::: DATA :::

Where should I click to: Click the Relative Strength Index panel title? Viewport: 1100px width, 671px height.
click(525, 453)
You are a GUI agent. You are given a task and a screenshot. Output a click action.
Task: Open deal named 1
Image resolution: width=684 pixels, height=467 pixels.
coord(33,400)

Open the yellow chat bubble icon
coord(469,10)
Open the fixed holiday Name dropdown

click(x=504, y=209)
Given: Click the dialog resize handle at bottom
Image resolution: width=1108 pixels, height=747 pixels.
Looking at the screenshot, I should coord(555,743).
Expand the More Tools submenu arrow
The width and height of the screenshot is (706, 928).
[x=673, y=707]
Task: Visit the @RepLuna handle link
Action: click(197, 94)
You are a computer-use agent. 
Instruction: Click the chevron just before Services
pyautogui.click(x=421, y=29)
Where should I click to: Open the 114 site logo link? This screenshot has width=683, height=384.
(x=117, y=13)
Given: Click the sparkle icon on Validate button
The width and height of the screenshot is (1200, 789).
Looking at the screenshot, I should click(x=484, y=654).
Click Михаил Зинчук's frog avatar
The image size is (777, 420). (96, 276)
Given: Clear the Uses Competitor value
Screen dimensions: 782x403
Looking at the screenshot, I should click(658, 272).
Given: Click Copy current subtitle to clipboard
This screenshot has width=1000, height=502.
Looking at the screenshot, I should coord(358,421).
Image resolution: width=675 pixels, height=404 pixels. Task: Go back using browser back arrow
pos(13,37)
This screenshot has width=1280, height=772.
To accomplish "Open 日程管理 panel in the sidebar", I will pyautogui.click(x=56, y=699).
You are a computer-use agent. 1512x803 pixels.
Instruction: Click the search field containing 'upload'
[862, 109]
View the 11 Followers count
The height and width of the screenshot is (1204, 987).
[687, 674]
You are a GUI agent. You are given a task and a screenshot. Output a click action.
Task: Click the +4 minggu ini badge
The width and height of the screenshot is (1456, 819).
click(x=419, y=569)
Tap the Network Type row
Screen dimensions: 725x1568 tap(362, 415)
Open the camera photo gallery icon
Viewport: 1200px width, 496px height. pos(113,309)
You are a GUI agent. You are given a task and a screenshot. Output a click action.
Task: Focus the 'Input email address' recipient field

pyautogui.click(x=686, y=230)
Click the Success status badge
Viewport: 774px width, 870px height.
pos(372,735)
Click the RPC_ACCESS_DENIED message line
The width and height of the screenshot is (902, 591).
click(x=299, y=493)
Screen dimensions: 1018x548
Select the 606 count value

:::

### WHAT THE TASK REQUIRES
Output the records in full, exactly.

### EXERCISE SOLUTION
Where should I click to: Click the Relative Strength Index panel title? Viewport: 1100px width, 671px height.
click(525, 453)
You are a GUI agent. You are given a task and a screenshot. Output a click action.
Task: Open deal named 1
Image resolution: width=684 pixels, height=467 pixels.
coord(33,400)

Open the yellow chat bubble icon
coord(469,10)
Open the fixed holiday Name dropdown

click(x=504, y=209)
Given: Click the dialog resize handle at bottom
Image resolution: width=1108 pixels, height=747 pixels.
Looking at the screenshot, I should coord(555,743).
Expand the More Tools submenu arrow
The width and height of the screenshot is (706, 928).
[x=673, y=707]
Task: Visit the @RepLuna handle link
Action: click(197, 94)
You are a computer-use agent. 
Instruction: Click the chevron just before Services
pyautogui.click(x=421, y=29)
Where should I click to: Open the 114 site logo link? This screenshot has width=683, height=384.
(x=117, y=13)
Given: Click the sparkle icon on Validate button
The width and height of the screenshot is (1200, 789).
Looking at the screenshot, I should click(x=484, y=654).
Click Михаил Зинчук's frog avatar
The image size is (777, 420). (96, 276)
Given: Clear the Uses Competitor value
Screen dimensions: 782x403
Looking at the screenshot, I should click(658, 272).
Given: Click Copy current subtitle to clipboard
This screenshot has width=1000, height=502.
Looking at the screenshot, I should coord(358,421).
Image resolution: width=675 pixels, height=404 pixels. Task: Go back using browser back arrow
pos(13,37)
This screenshot has width=1280, height=772.
To accomplish "Open 日程管理 panel in the sidebar", I will pyautogui.click(x=56, y=699).
You are a computer-use agent. 1512x803 pixels.
Instruction: Click the search field containing 'upload'
[862, 109]
View the 11 Followers count
The height and width of the screenshot is (1204, 987).
[687, 674]
You are a GUI agent. You are given a task and a screenshot. Output a click action.
Task: Click the +4 minggu ini badge
The width and height of the screenshot is (1456, 819).
click(x=419, y=569)
Tap the Network Type row
Screen dimensions: 725x1568 tap(362, 415)
Open the camera photo gallery icon
Viewport: 1200px width, 496px height. pos(113,309)
You are a GUI agent. You are given a task and a screenshot. Output a click action.
Task: Focus the 'Input email address' recipient field

pyautogui.click(x=686, y=230)
Click the Success status badge
Viewport: 774px width, 870px height.
pos(372,735)
Click the RPC_ACCESS_DENIED message line
The width and height of the screenshot is (902, 591).
click(x=299, y=493)
Screen dimensions: 1018x548
Select the 606 count value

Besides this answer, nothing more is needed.